- Opening Delimiter -

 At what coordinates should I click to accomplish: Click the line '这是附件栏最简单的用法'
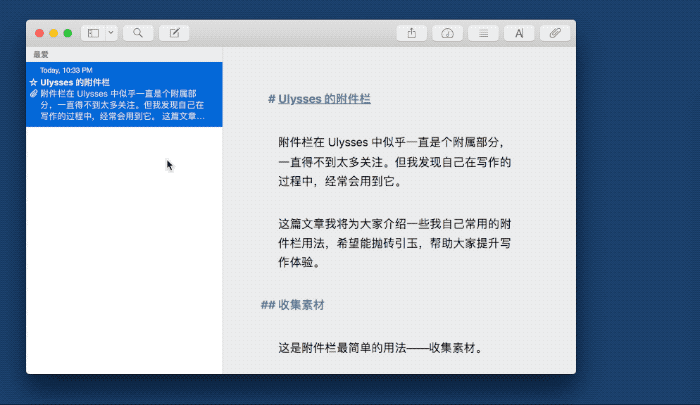[380, 349]
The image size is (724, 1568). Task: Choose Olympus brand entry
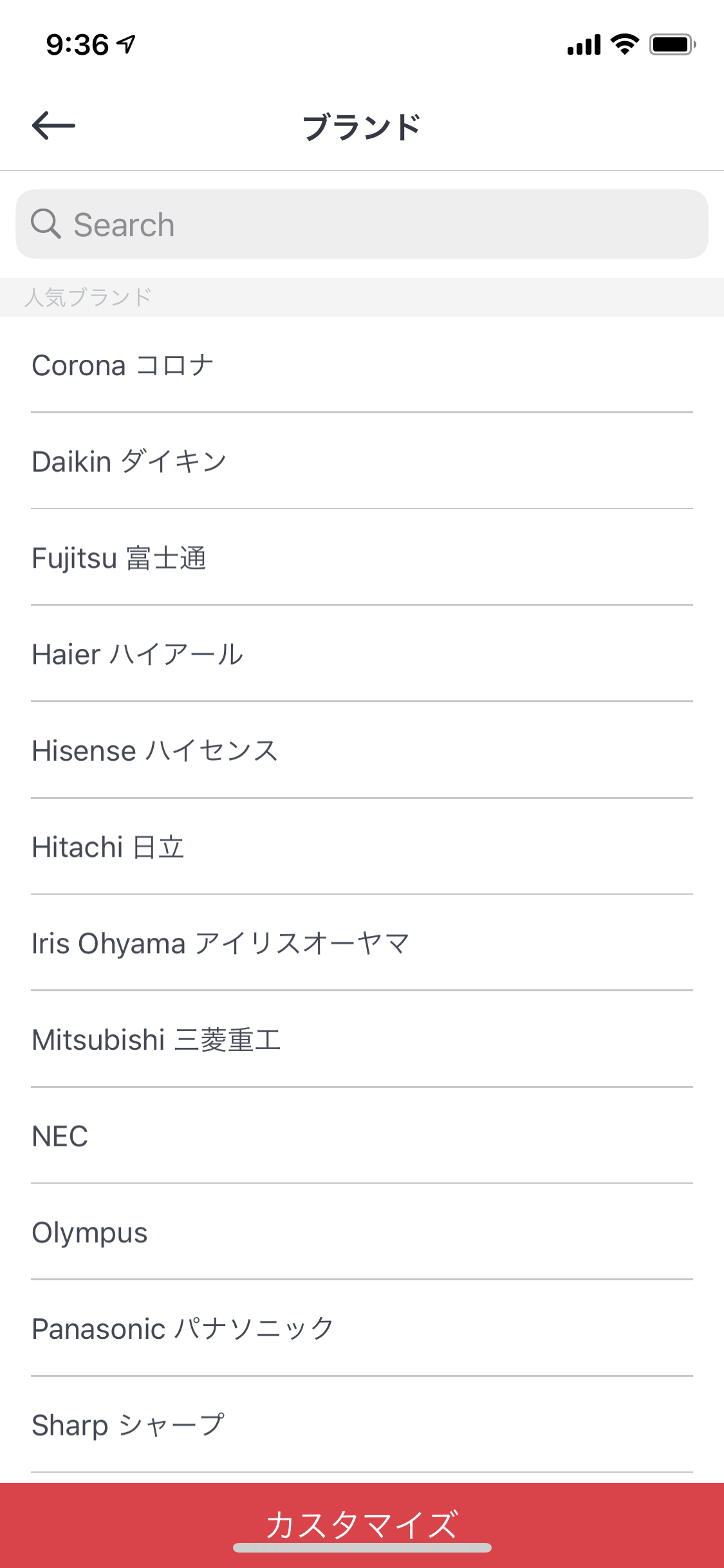click(x=89, y=1233)
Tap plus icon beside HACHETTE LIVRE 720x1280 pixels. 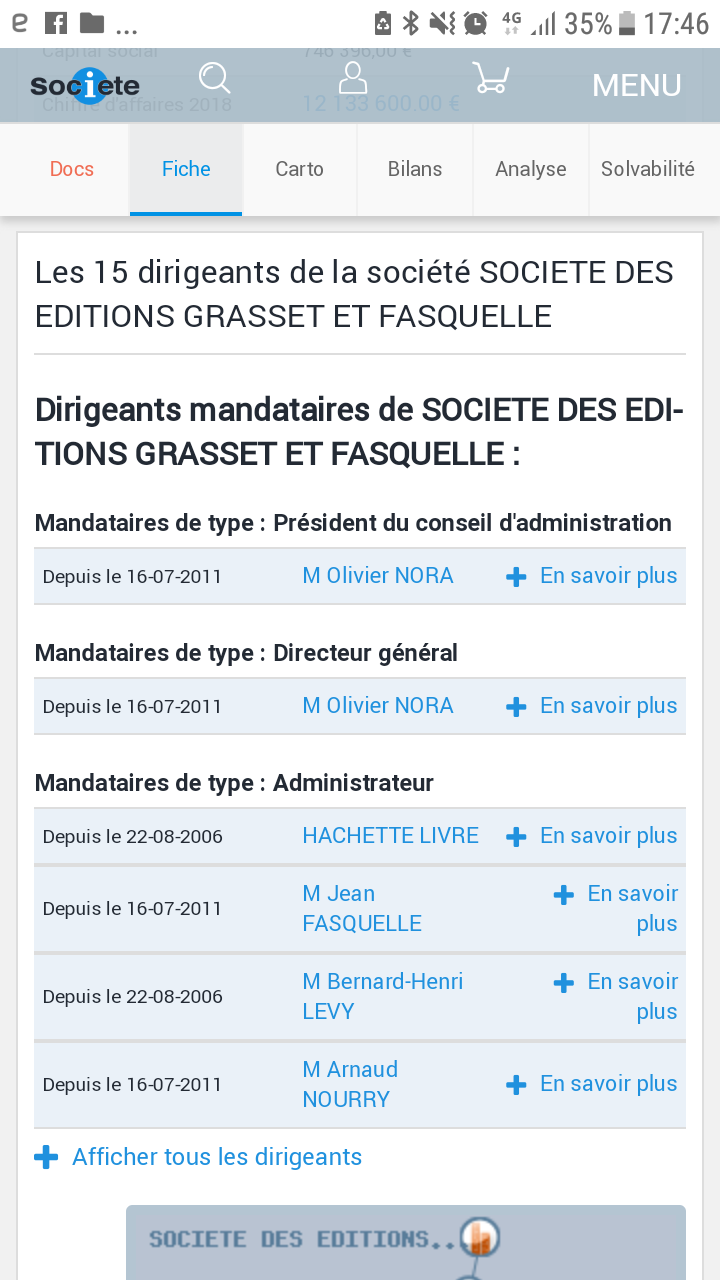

- Closing Delimiter -

■ Problem to work on
Would you return the data above exactly as written, minus the images?

■ Final answer
 At what coordinates should I click to accomplish: Click the line '这是附件栏最简单的用法'
[380, 349]
The image size is (724, 1568). Task: Choose Olympus brand entry
click(x=89, y=1233)
Tap plus icon beside HACHETTE LIVRE 720x1280 pixels. 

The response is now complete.